§ **Extracted text**:
********************

She hit the ground running in 2024, releasing a collaboration with Somadina titled "Lagos" and a love-themed EP, Love Is Wicked

Deto Black

Lagos-based rapper Deto Black is an artistic polymath who dabbles in modeling, acting and photography. Her music spans hip-hop, Afrobeats, rap, pop and rock, and is becoming known in the alté scene following her collaboration with Odunsi the Engine, Amaarae and Gigi Atlantis on "Body Count." Deto’s verse on the 2020 track is  sex-positive, and encourages listeners to follow her example. 

Deto released her debut EP, Yung Everything, in 2021 and followed with singles "Nu Bag" and "Just Like Deto." At the start of 2024, she released "It’s A No From Me" featuring Chi; its music video was directed by notable alté artist Cruel Santino.

Rosa Ree

Tanzanian rapper Rosa Ree addresses the nuances of womanhood in male-dominated spaces. She entered the scene in 2016 with the goal of proving her naysayers wrong, releasing the aggressive "One Time" to dispel any notions that a woman couldn't exist in hip-hop.

In her 2022 single "I’m Not Sorry," Rosa Ree dismisses criticism and asserts that she won’t be sorry for showing her true image or voice. She also explores the unique bond between mother and child in 2023's "Mama Omollo," further showcasing the multifaceted identities of women in music.

Rosa Ree's 2024 single "In Too Deep" further showcased her introspective side by exploring themes of emotional hurt, betrayal and disappointment.

Candy Bleakz

Nigerian rapper Candy Bleakz fuses Afrobeats, amapiano and hip-hop, with heavy emphasis on street music. She started making music in 2019 and quickly began developing a community. Candy Bleakz collaborated with Zlatan and Naira Marley on "Owo Osu."

********************

§ **Exercise instructions**:
(1) Summarize the rapper profiles in two sentences.
(2) Write out the rapper profiles from "Lagos-based rapper Deto" up to and including "artist Cruel Santino.".
The records have nothing to do with the rapper profiles.

********************

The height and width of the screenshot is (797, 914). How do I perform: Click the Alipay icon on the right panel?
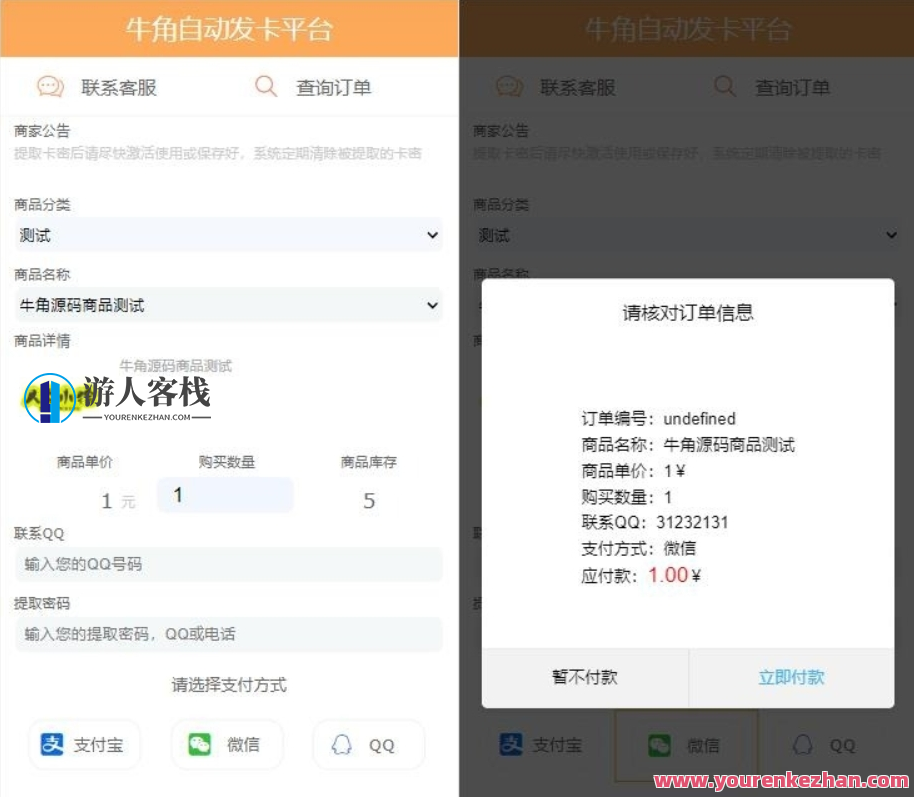click(510, 744)
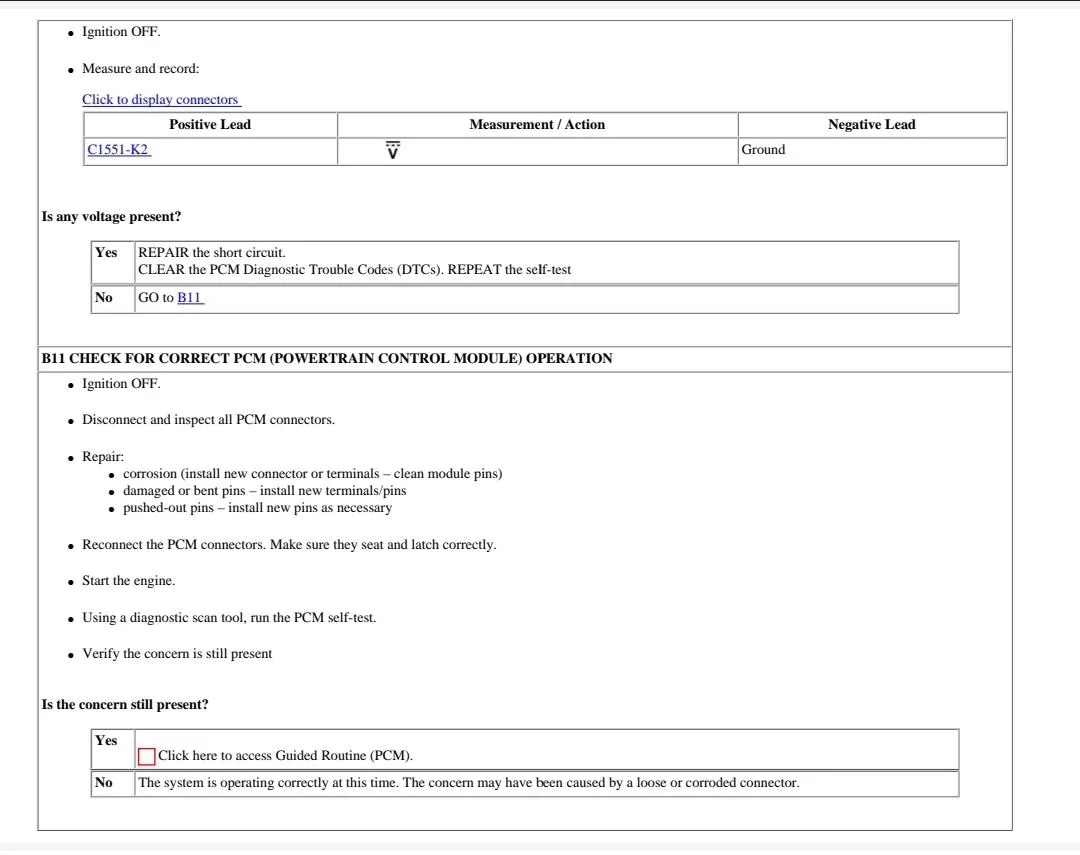The image size is (1080, 855).
Task: Click the No cell about system operating correctly
Action: tap(113, 783)
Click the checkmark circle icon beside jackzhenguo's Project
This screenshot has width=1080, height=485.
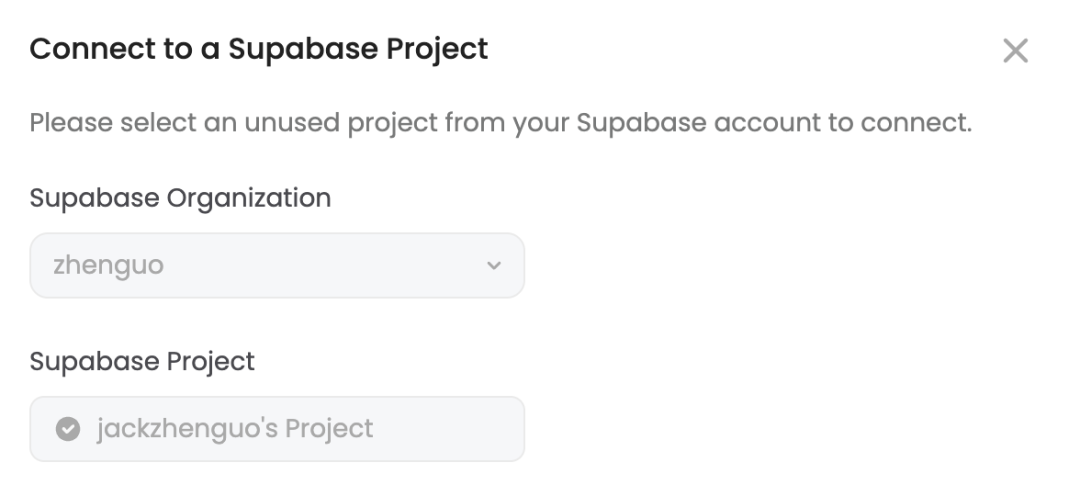coord(68,429)
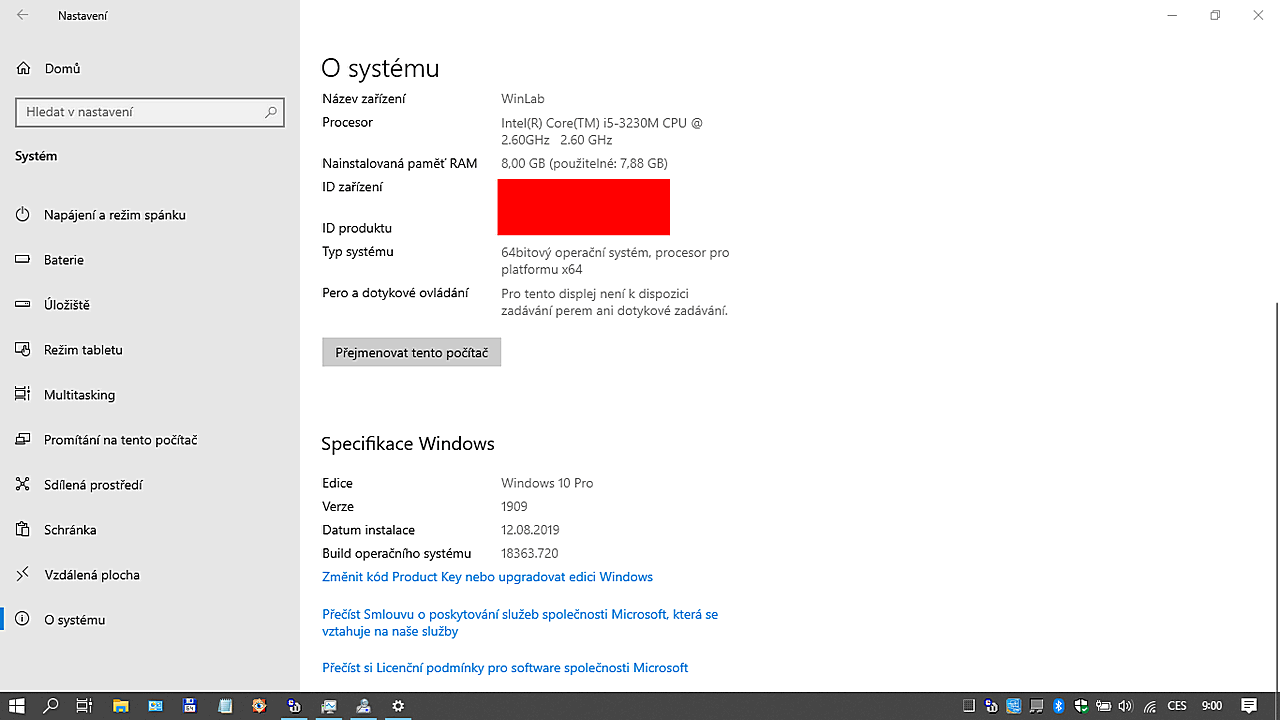Open the Action Center notifications icon

pos(1249,706)
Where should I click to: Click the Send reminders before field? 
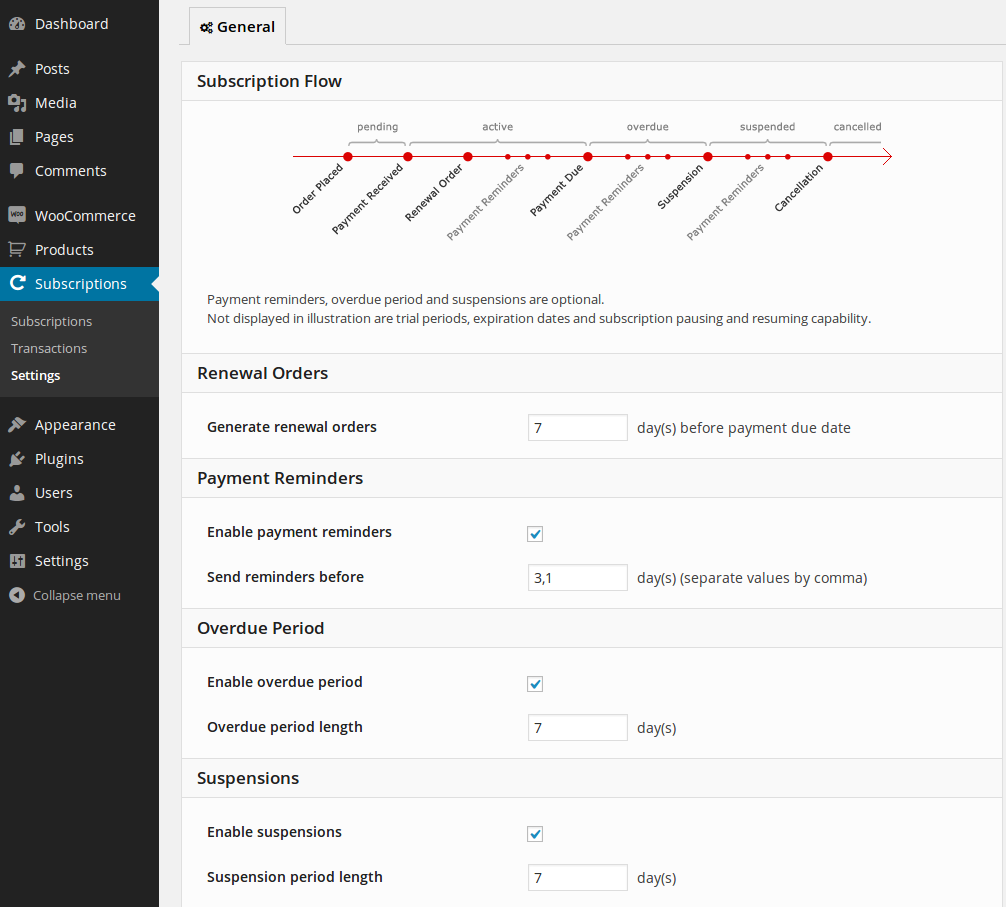pos(577,577)
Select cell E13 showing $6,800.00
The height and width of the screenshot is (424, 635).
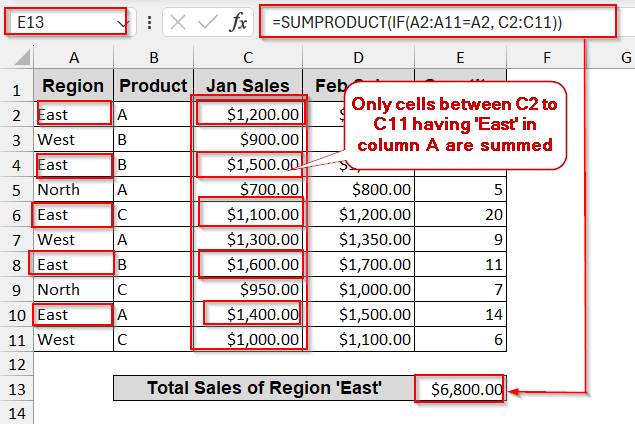460,389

********************

§ **Activity answers**:
(1) Lagos-based rapper Deto Black, who also models, acts and does photography, spans genres from hip-hop to rock and released her debut EP, Yung Everything, in 2021, while Tanzanian rapper Rosa Ree has addressed womanhood in male-dominated spaces since entering the scene in 2016. Nigerian rapper Candy Bleakz, who started making music in 2019, fuses Afrobeats, amapiano and hip-hop with a heavy emphasis on street music.

(2)
Lagos-based rapper Deto Black is an artistic polymath who dabbles in modeling, acting and photography. Her music spans hip-hop, Afrobeats, rap, pop and rock, and is becoming known in the alté scene following her collaboration with Odunsi the Engine, Amaarae and Gigi Atlantis on "Body Count." Deto’s verse on the 2020 track is  sex-positive, and encourages listeners to follow her example. 

Deto released her debut EP, Yung Everything, in 2021 and followed with singles "Nu Bag" and "Just Like Deto." At the start of 2024, she released "It’s A No From Me" featuring Chi; its music video was directed by notable alté artist Cruel Santino.